▶ **Available data**:
◇ ◇ ◇

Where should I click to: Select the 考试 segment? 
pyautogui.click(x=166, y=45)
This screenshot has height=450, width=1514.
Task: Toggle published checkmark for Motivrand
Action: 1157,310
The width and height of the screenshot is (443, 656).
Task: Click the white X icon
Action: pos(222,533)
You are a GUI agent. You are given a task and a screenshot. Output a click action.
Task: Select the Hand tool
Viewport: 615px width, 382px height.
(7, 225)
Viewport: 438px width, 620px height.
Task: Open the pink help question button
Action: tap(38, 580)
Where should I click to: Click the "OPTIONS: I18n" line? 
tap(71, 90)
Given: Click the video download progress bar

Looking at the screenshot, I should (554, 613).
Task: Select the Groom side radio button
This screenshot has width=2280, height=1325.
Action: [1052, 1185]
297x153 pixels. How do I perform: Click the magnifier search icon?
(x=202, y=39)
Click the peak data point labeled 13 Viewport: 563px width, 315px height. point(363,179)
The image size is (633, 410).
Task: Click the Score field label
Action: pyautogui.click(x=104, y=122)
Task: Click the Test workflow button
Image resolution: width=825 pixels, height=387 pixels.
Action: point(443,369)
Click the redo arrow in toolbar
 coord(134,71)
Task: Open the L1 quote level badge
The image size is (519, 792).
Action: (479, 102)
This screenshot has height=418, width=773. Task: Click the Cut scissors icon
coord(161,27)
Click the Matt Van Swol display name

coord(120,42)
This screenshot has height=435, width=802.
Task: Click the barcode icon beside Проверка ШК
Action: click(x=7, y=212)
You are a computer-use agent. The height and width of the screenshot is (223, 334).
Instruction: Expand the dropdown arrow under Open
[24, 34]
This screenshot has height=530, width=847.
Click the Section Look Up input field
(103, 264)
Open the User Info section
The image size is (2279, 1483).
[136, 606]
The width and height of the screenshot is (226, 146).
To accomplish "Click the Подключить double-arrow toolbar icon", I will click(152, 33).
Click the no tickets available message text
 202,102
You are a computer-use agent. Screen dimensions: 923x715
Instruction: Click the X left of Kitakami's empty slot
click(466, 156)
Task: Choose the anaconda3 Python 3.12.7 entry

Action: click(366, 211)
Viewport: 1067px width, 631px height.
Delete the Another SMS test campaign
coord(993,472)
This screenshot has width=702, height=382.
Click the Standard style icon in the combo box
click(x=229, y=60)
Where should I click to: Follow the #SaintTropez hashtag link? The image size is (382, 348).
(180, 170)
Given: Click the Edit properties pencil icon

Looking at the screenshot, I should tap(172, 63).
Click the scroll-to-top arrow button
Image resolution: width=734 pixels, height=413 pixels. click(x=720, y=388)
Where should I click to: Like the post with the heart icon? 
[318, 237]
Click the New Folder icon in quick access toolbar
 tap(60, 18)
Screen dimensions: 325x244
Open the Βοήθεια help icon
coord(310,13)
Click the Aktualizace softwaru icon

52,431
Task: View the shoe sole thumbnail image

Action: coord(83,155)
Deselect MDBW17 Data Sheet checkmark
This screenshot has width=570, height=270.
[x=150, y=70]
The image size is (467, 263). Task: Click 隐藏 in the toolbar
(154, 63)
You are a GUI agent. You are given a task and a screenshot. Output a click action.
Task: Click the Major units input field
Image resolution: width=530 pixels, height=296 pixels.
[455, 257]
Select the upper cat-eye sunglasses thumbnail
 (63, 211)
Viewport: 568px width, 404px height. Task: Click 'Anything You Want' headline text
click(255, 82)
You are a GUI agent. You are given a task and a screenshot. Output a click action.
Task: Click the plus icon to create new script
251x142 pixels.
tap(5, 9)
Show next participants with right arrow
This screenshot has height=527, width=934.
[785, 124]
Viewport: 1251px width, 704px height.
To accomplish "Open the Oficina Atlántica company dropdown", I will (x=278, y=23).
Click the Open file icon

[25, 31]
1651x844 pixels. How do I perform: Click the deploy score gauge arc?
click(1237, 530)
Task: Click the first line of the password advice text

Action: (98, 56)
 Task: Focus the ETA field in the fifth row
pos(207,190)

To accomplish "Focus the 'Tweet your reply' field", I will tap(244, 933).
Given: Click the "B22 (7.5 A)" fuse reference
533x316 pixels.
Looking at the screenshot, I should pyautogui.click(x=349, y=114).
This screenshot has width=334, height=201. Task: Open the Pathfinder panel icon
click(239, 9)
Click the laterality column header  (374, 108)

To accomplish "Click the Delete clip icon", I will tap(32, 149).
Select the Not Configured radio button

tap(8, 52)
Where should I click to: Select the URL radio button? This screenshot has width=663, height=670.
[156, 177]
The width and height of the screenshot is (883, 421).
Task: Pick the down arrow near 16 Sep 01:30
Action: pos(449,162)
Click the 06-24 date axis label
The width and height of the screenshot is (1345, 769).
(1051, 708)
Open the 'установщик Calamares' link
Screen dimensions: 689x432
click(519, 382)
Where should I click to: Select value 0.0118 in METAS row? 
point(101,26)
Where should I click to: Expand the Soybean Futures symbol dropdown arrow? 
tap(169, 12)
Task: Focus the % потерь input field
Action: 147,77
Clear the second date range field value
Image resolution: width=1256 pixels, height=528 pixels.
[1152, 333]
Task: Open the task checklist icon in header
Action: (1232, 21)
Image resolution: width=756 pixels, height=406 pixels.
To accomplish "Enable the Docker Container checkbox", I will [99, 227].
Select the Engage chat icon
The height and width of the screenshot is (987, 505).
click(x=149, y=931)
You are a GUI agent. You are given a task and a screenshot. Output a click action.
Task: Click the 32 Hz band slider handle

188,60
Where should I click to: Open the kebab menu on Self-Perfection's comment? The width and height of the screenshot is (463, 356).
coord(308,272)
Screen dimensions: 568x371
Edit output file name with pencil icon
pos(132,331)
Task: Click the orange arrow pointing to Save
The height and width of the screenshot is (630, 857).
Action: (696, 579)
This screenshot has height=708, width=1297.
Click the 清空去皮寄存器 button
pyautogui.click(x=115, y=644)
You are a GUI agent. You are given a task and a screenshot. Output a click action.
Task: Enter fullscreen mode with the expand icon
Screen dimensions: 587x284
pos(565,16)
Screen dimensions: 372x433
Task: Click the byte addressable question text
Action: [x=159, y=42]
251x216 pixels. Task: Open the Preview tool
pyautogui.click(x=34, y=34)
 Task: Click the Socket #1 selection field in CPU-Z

◇ ◇ ◇

▶ **What the task requires**:
Take each line from the preceding material that contains "computer" and copy it.

▶ **Answer below**:
You are a computer-use agent. The height and width of the screenshot is (223, 334).
You are a computer-use agent. Screen dimensions: 923x715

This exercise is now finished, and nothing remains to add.